Reykjavik is also where most of Iceland's many museums are located, including the Reykjavik Art Museum, housed in three separate buildings, the National Gallery and The Culture House, a museum that gives visitors a sense of Icelandic history and culture. In addition to these larger museums, there are myriad smaller art galleries and live music venues in this charming, walkable city.

Foodies will enjoy their visit as well: Iceland is renowned for its abundant fresh seafood from the cold North Atlantic waters. Due to stringent agricultural standards, Iceland's lamb, poultry and cheeses are superb. Look for traditional smoked lamb ( hangikjöt) or fresh cheeses, including the yogurt-like skyr. Licorice and fine chocolate (sometimes combined) are favorite Icelandic sweet treats.

When to Go and How to Get There

Don't be dissuaded by its frigid name; Iceland's hardy citizens are active outdoors and culturally year-round. Iceland's climate is relatively mild, though certainly cooler than those who usually vacation in the tropics might expect. Winter temps hover around freezing, but only reach to the mid-50-degrees in summer.

Dress in layers, as the weather can take unexpected turns any time of year. As with Alaska and northern Canada, Iceland's northern latitude means full days of sunlight in summer and long, dark winter days that often end with a light show courtesy of the aurora borealis.

Flights take about five to six hours from New York to Keflavik International Airport (about 30 miles from Reykjavik). Icelandair offers year-round flights from several U.S. cities. Now is the time to check major travel portals like: TripAdvisor, Expedia and Kayak for the best flight deals.

Visitors will need a current passport to travel to Iceland. Most merchants accept major credit cards, making shopping easier by foregoing trips to the bank to exchange currency.

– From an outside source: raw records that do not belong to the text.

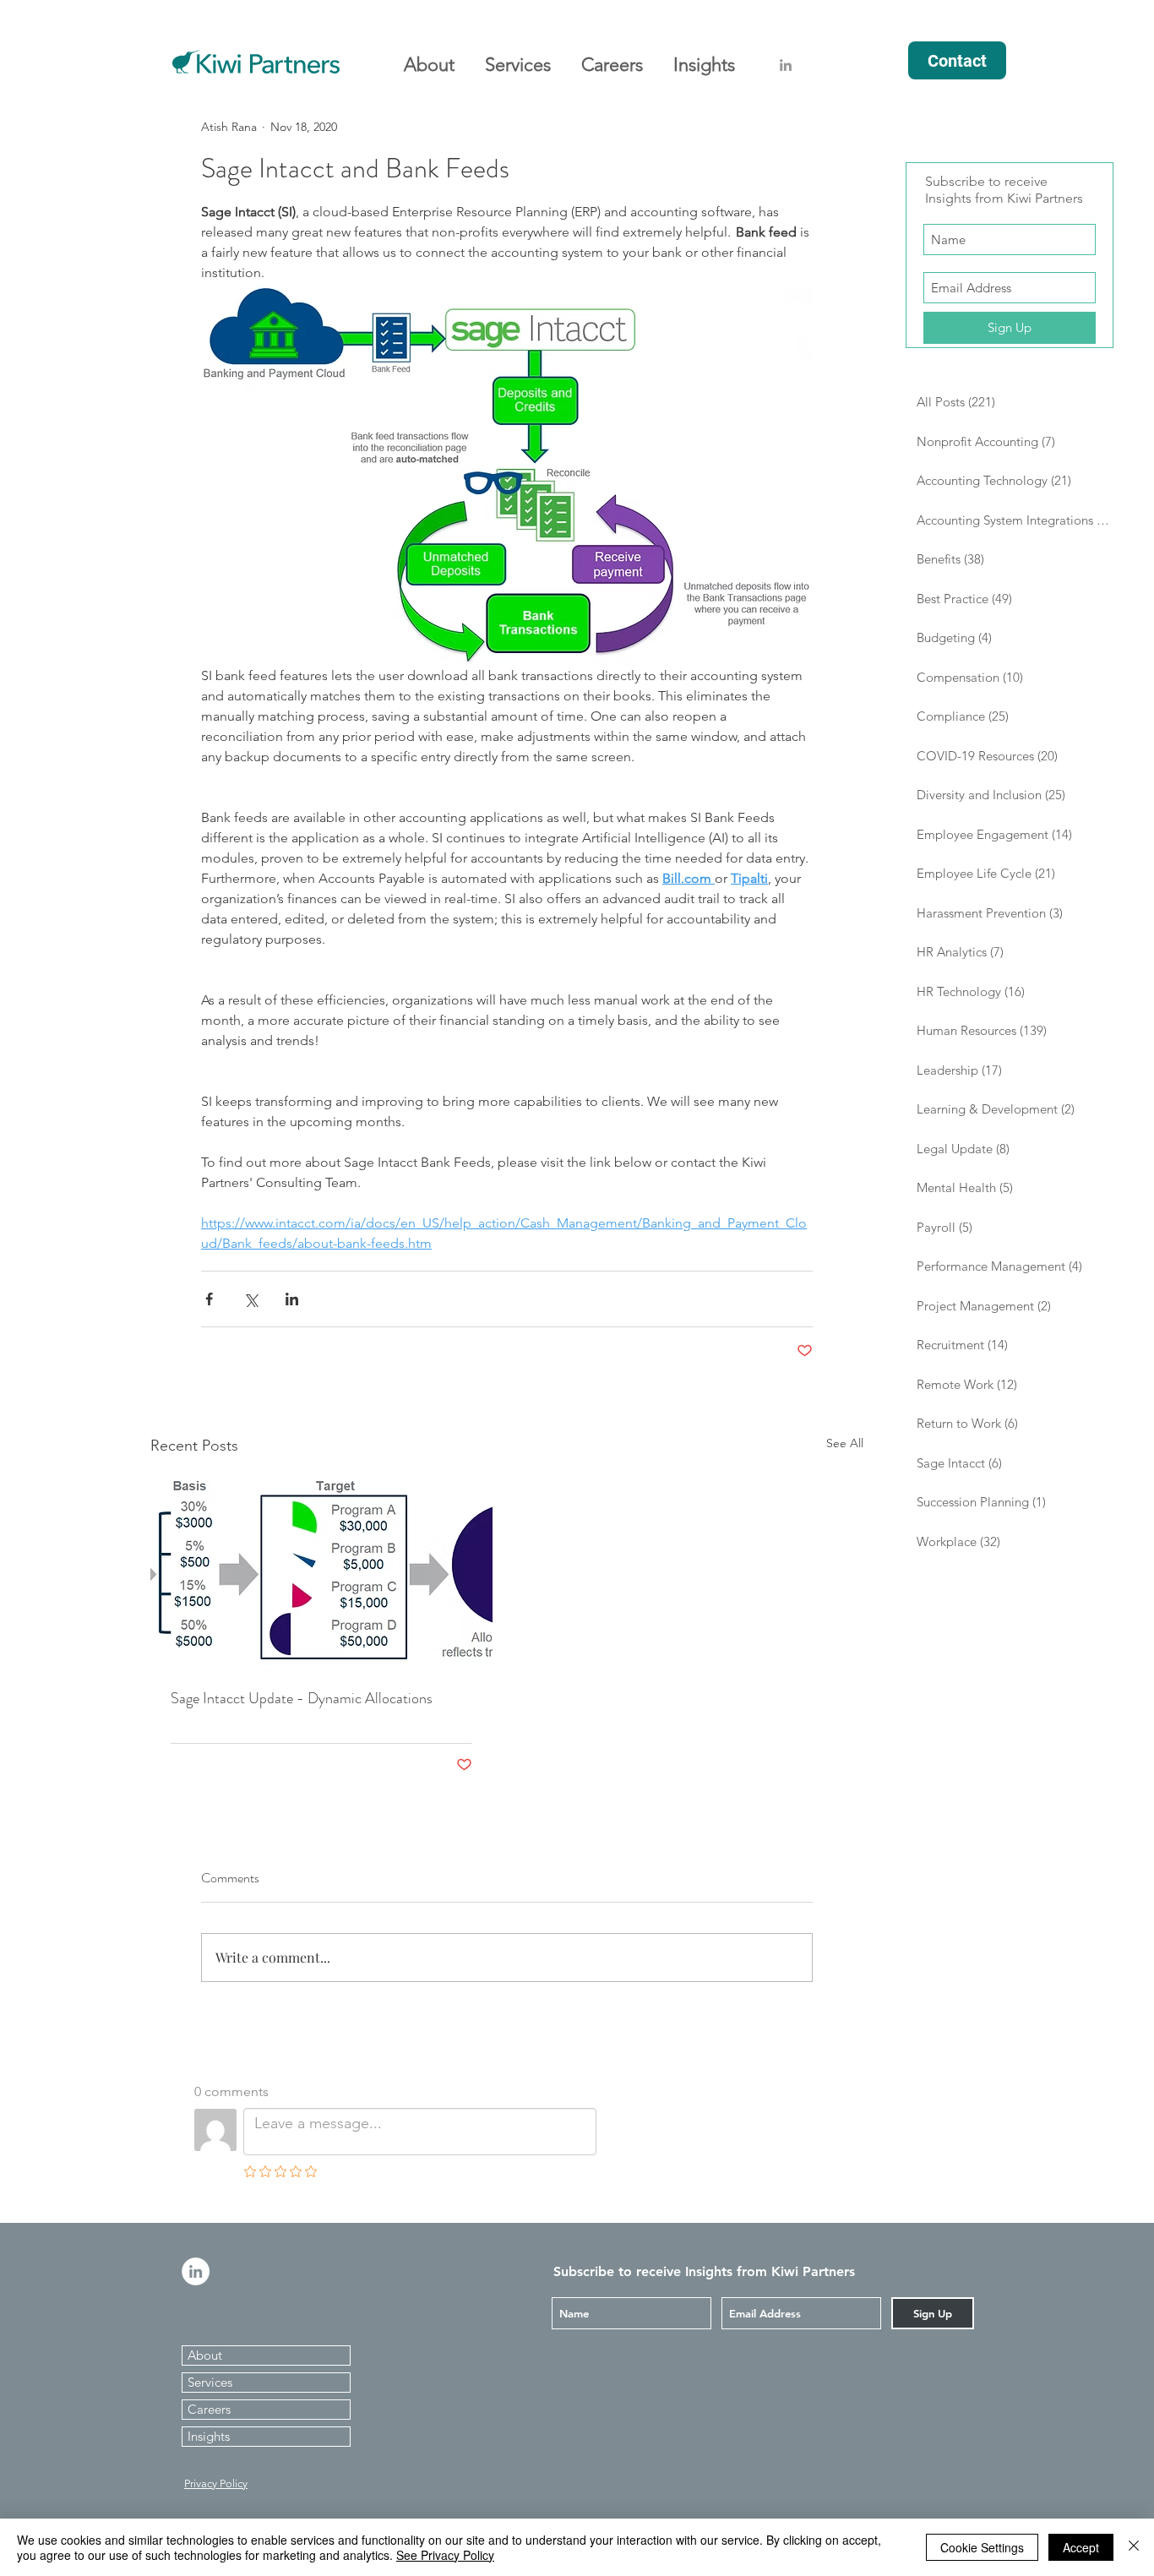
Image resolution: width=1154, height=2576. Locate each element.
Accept (1081, 2547)
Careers (209, 2409)
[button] (429, 57)
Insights (209, 2436)
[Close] (1134, 2547)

Finally, don't forget to pack European adapters for electronic devices.

Iceland, Glacier Lagoon

To plan a visit, here's a list of outfitters and travel tour groups offering various ways to see Iceland:
  • Svea Adventures offers small scale, eco-friendly travel tours of Iceland, including adventure tours of volcanic sites on horseback.
  • Nordic Visitor offers Iceland vacation packages for honeymooners, families, and luxury travelers, and car rental packages for self-driving tours.
  • Arctic Adventures provides a variety of outdoor adventures for hardier travelers, from kayaking to ice climbing to glacial hiking.
  • Unique tours can be customized to meet luxury travelers' needs through Iceland Experience.